Il prédomine deux conceptions essentielles de la sagesse de l’échec : l’une fondée sur une logique du devenir, l’autre sur une logique de l’être.

“Ne te laisse pas enfermer par tes échecs”

Utiliser les échecs, les bifurcations et les rebonds pour tenter de se rapprocher de son axe, de ce qui est, pour soi, l’essentiel ; c’est exactement le sens du ‘deviens ce que tu es’ nietzschéen”. “Deviens” signifie au fond : “ne te laisse pas enfermer par tes échecs, fais-en des opportunités”. Et “Ce que tu es” : “sans trahir ce qui compte vraiment pour toi, le désir qui te rend singulier“.

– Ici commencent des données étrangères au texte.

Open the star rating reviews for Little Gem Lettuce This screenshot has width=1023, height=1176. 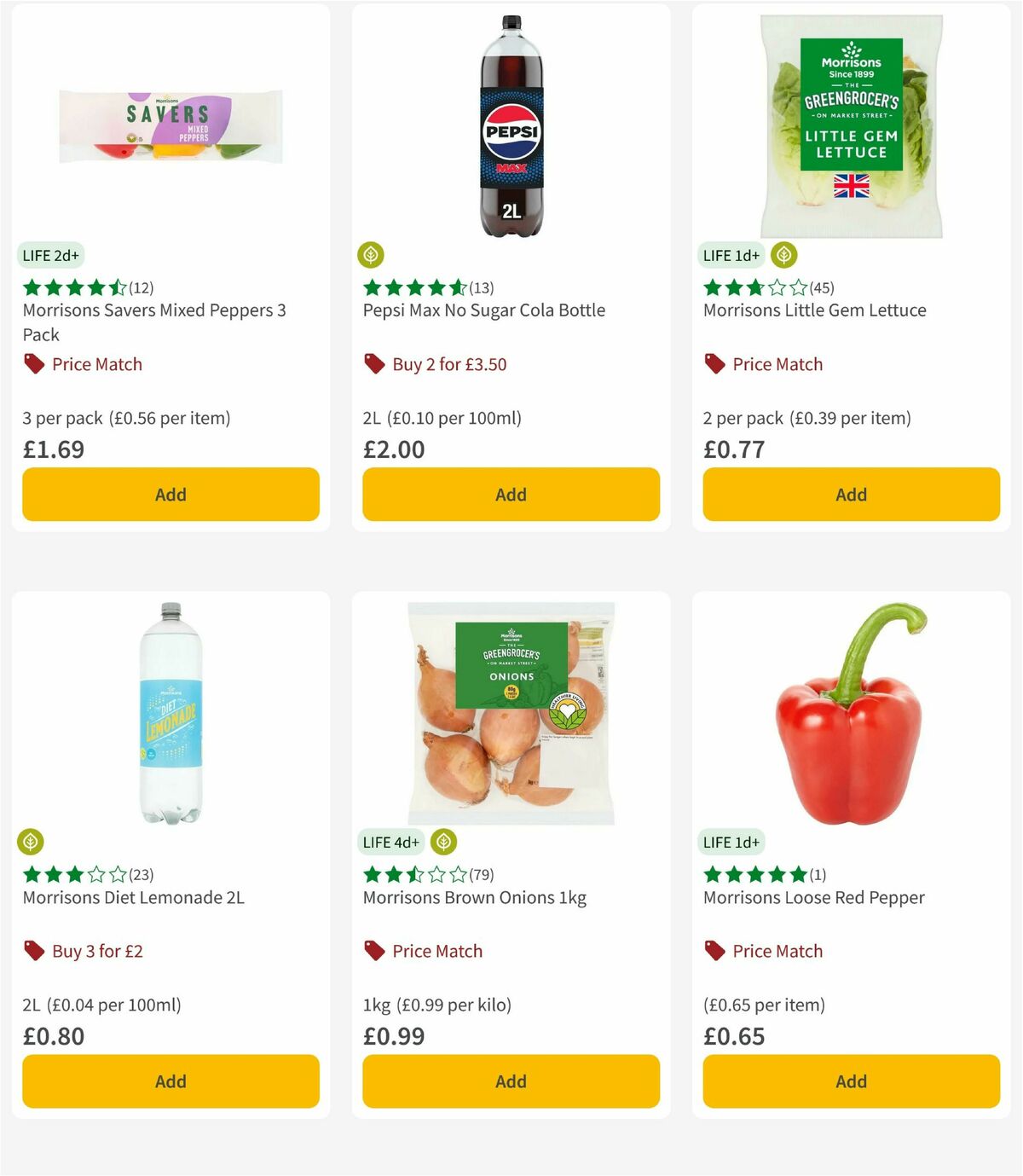pyautogui.click(x=767, y=287)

Il n’est pas anodin qu’un autre philosophe, Dorian Astor, publie un essai spécifiquement centré sur ce “deviens ce que tu es” de Nietzsche, comme une sorte de mantra contemporain. J’avais moi-même publié un ouvrage en 2003 intitulé « Deviens ce que tu peux être (Samuel Vallee) ».

Je regrette l’incapacité de l’école française à ne pas apprendre aux élèves la culture de l’échec, c’est à dire l’audace de se tromper, de tenter une réflexion dégagée de le menace de la sanction : “La peur d’échouer à l’école est le principal frein de notre jeunesse”.

« Se souvenir que l’échec sans audace fait mal”

Tout savoir doit favoriser “l’instant de l’art sur l’instinct de peur“ ; c’est une grande idée, à laquelle les éducateurs devraient collectivement réfléchir, même s’il est vrai qu’un mouvement conservateur influent au sein du système éducatif empêche la possibilité de s’y lancer.

Apprendre à oser repose sur quelques idées simples : “accroître sa compétence, admirer l’audace des autres, n’être pas trop perfectionniste et se souvenir que l’échec sans audace fait mal”.

être joyeux, c’est toujours prendre acte du réel, savoir trouver en lui quelque chose à aimer.”

L’échec porte vers autre chose, qui parfois a le goût de la victoire, sur soi-même plus encore que sur les autres.